The assertions of Otadora are decisively ratified by Benigno Baltonado who swore that it was Hilaria who had purchased the murderous gun from him for P55, and who ordered him to fix it; that on the third day he returned the gun to her in her home with rounds of ammunition; and that Otadora was there on that occasion. The remarks and arguments of counsel on pages 87-92 of his brief do not, in our opinion, destroy Baltonado’s credibility.
Then there is the witness Amando Garbo, whose brother Esteban is married to the sister of Hilaria, and whose sister married a younger brother of Hilaria. Amando Garbo declared that he was on friendly terms with Hilaria, taking care of her fighting cock; that in December, 1946 in the fiesta of Palompon, she tried to persuade him to kill the spouses Castro; that he declined; that she asked him to look for another whom she could hire; that he introduced Hilaria to Antonio Otadora; that it was he who, at the request of Hilaria, secretly delivered P45 in paper bills of different denominations to Antonio Otadora after the crime was committed.
And Juanita Garbo, niece of Hilaria Carreon, confirmed the various meetings of Otadora and Hilaria in the latter’s house. And there is the witness Macario Bensig who swore that in May, 1947, at Tabogocon, Ormoc City, during the wedding of his brother Benito with Luisa Pilapil in May, 1947, Hilaria Carreon told him that if he would kill Leon Castro and Apolonia Carreon he would be given money as a reward.
Again there is the witness Sgt.
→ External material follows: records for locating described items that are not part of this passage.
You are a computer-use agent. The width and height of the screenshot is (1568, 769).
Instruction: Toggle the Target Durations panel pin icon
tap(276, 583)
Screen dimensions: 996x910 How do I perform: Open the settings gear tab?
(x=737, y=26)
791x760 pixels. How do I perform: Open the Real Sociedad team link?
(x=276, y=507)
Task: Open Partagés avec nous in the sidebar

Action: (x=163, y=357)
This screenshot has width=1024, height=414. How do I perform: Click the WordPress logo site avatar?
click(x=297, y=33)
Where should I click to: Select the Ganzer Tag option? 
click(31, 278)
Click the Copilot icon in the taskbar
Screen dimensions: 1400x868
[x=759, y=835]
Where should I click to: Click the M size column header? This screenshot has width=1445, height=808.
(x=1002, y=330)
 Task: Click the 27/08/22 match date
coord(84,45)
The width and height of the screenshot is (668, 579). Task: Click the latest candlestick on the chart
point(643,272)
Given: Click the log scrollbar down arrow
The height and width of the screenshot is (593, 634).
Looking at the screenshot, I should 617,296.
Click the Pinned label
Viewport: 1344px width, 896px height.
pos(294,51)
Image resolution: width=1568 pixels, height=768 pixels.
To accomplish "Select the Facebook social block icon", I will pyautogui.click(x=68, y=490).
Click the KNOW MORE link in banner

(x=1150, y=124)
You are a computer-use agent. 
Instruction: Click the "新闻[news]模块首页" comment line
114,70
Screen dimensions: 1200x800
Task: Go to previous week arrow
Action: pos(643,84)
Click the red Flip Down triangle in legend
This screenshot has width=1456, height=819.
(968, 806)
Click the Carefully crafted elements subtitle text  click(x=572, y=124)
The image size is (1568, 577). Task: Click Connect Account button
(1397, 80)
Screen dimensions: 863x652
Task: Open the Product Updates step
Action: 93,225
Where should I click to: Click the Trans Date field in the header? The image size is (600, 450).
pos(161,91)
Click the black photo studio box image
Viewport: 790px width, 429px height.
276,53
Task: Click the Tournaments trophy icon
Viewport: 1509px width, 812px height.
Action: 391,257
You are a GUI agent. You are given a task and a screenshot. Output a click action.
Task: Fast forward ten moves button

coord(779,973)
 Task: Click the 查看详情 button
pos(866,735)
Tomada who said that when the accused Hilaria Carreon was arrested on June 25, 1947, she was committed to his custody because there was no adequate place in the municipal jail for her; that she requested him confidentially to get a lock of hair of Antonio Otadora explaining to him that if that hair is burned Otadora would become insane, and therefore would not be able to declare against her.
Further corroboration of appellant’s criminal connection with the bloody affair is the undisputed possession by Otadora of the pants of Francisco Galos (Exhibit C) and his hat Exhibit D. It appears that when Francisco Galos denied ownership of the pants he was ordered to put it on; and the judge found that it fitted him perfectly. This incident gave the defense opportunity for extended argument that the constitutional protection against self-incrimination had been erroneously disregarded. But we discover in the record no timely objection upon that specific ground. And it is to be doubted whether the accused could benefit from the error, if any. Furthermore, and this is conclusive, "measuring or photographing the party is not within the privilege" (against self-incrimination). "Nor is the removal or replacement of his garments or shoes. Nor is the requirement that the party move his body to enable the foregoing things to be done." (Wigmore on Evidence, Vol. 4, p. 878, quoted in Beltran v. Samson and Jose, 53 Phil., 570, 576).
In conclusion, we are fully satisfied from a reading of the whole expediente that the appellant induced Antonio Otadora to commit the double murder, and furnished him with the deadly firearm. She is just as guilty as if she herself had perpetrated the murderous assaults. The slaying is qualified by the circumstance of treachery. It is aggravated by evident premeditation; but for lack of sufficient votes the appellant is sentenced to suffer life imprisonment for each murder, (not exceeding 40 years, art. 70, Rev. Penal Code), and to indemnify the heirs of the Castros in the sum of P4,000. The appealed judgment will be thus modified.
Moran, C.J., Ozaeta, Pablo, Tuason, Montemayor, and Reyes, JJ., concur.